Emergency fostering:

As the name suggests, this gives a child a safe place to stay for one or two nights at short notice when something unexpected happens.

Remand fostering:

When a young person is waiting for their case to return to court, they’ll sometimes stay with foster carers. These placements are short term.

Intensive fostering:

This is used as a secure accommodation and is very effective at turning around the lives of vulnerable young people and their families.

Youth justice:

A child or young person is sometimes fostered when they’re at risk of going to prison or secure accommodation. Fostering gives them emotional and behavioural support to help them understand what they’ve done wrong, and how to change their behaviour. These placements are short term.

Permanent/long-term fostering:

When a child or young person’s home situation is not likely to change quickly, they may need to stay with a foster carer for months or years. This can be until they’re ready and able to live independently.

Parent and child placements:

This is when parents need support and guidance in learning to care for their babies or young children. The parent lives with you, as well as the child, and you work with other professionals to see how they cope and help them develop as a parent.

Specialist placements:

Working with professionals, you’ll help young people who’ve been through early neglect, abuse or trauma, many moves in care, or placements that haven’t worked.

Short-term and time-limited fostering:

Sometimes we’re asked to temporarily look after a child coming into care for a specific reason, such as an ill parent.


Who needs fostering?

There are now more children than ever coming into care. Around 30,000 more children come into care over the course of 12 months. Around two-fifths of the children in care are aged 11 to 15, and finding people with the right skills to look after teenagers is now the top priority for fostering services.


What does fostering provide?

Fostering provides a safe, secure and nurturing family environment, either short – or long-term, and allows children to keep in contact with their own families if they wish.

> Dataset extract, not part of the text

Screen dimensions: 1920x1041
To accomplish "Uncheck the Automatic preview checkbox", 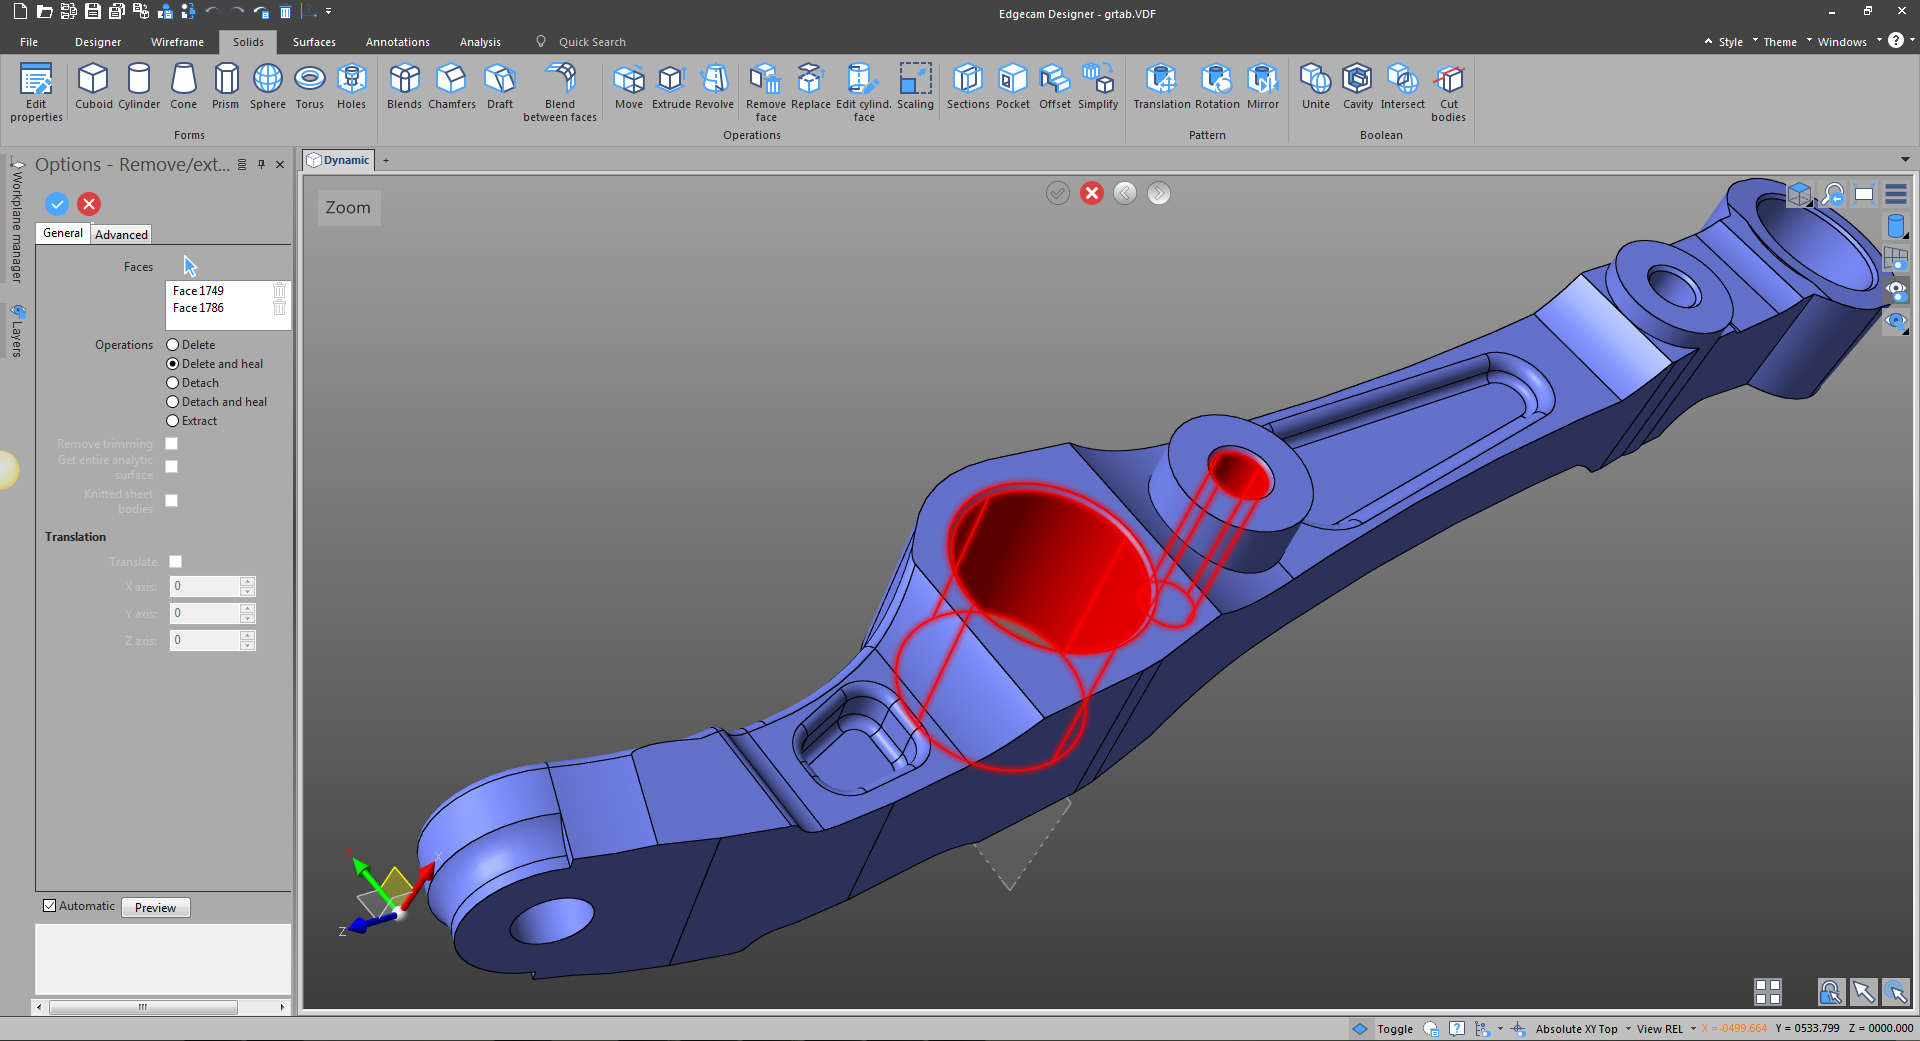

Why do children come into care?

Children come into care for a whole range of reasons, including a family member’s short-term illness or a parent’s depression or drug or alcohol misuse. Some children may have been abused or neglected. Foster carers can give families a chance to sort out their problems by providing children with a home and supportive family for as long as they need.

What happens when a child is taken into care?

When a child is taken into care, the local authority becomes responsible for his or her welfare. Social workers then work with families to make the home a safe place for a child – with the aim that children and parents can be reunited.

Are you ready to foster?

There are currently thousands of children across London, Midlands and Southern Region – who, for many different reasons, cannot live with their birth families.

These children are much more likely to have suffered profound neglect and abuse, and they need to find stability with a foster care family, to develop a sense of belonging, clear boundaries and a consistent home environment.

But what really makes a difference to these children’s lives are foster carers who are able to help them recover and progress from their difficult early experiences.

Sunbeam Fostering is a fostering recruitment agency committed to recruiting carers from diverse communities to help these children.